(Collected data entries)
>>>

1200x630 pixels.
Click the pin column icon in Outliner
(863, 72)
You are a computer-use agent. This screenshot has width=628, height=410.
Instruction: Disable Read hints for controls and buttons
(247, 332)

<<<
>>>

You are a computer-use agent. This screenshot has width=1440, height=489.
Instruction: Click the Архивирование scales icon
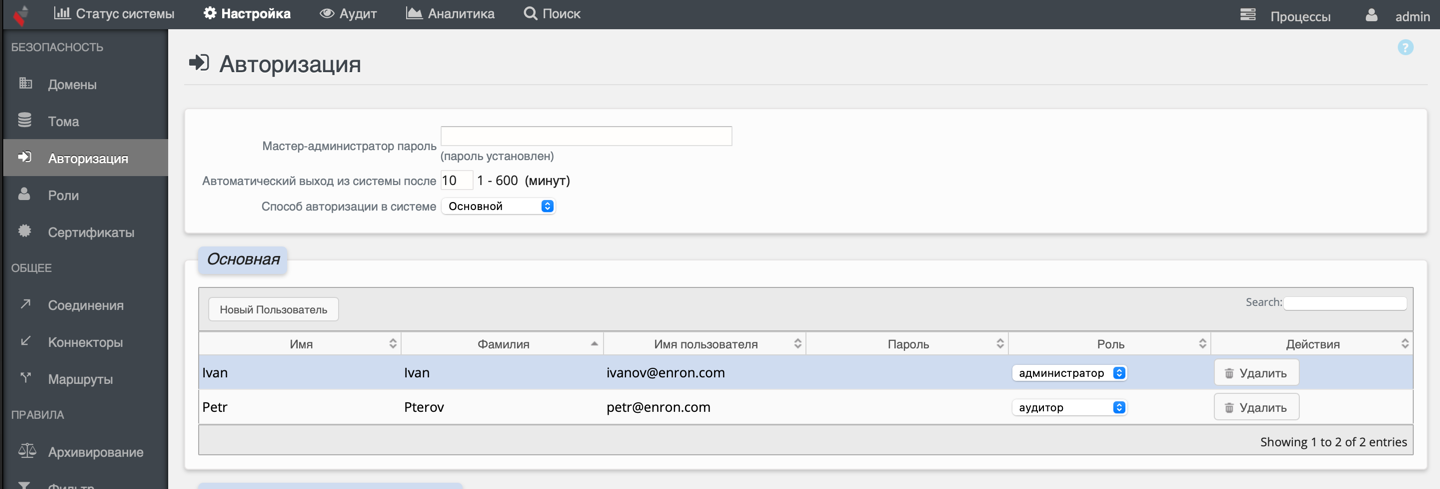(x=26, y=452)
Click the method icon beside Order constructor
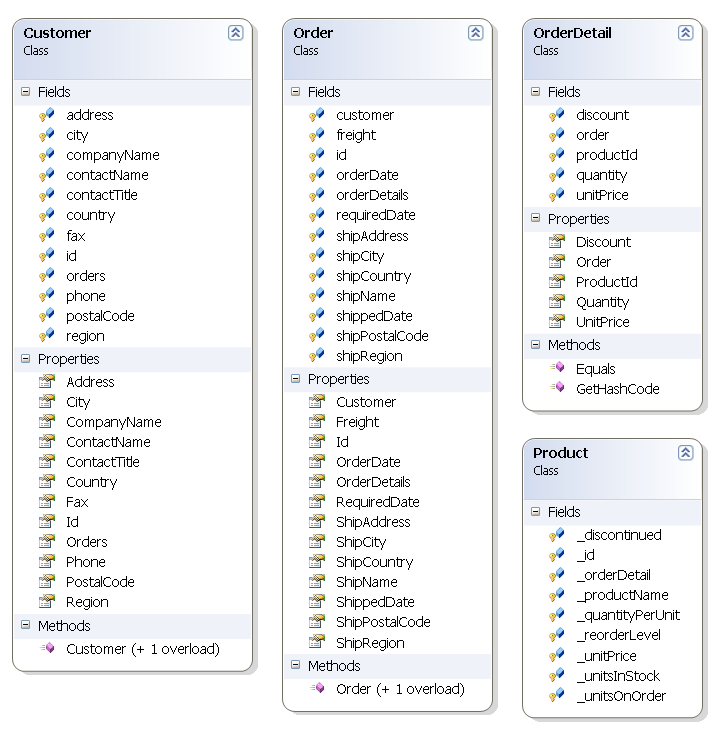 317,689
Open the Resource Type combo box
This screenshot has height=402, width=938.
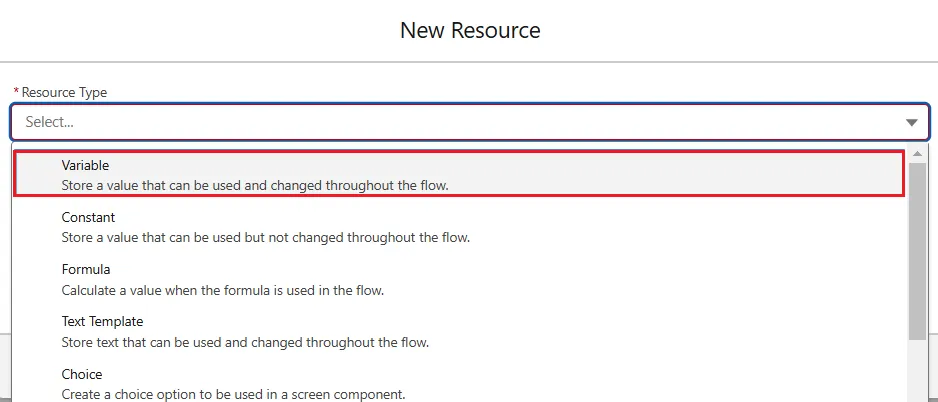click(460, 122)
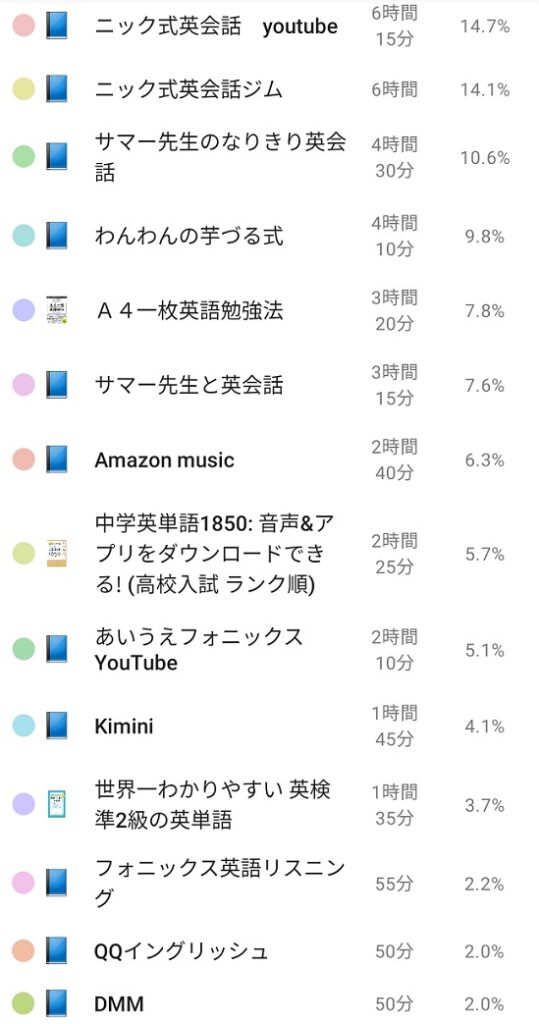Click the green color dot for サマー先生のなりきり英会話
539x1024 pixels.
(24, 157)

<<<

Find every line in the records that uses the string "agent", then copy it.

(TASK SOLUTION):
You are a computer-use agent. This screenshot has width=628, height=410.
You are a computer-use agent. This screenshot has width=1440, height=489.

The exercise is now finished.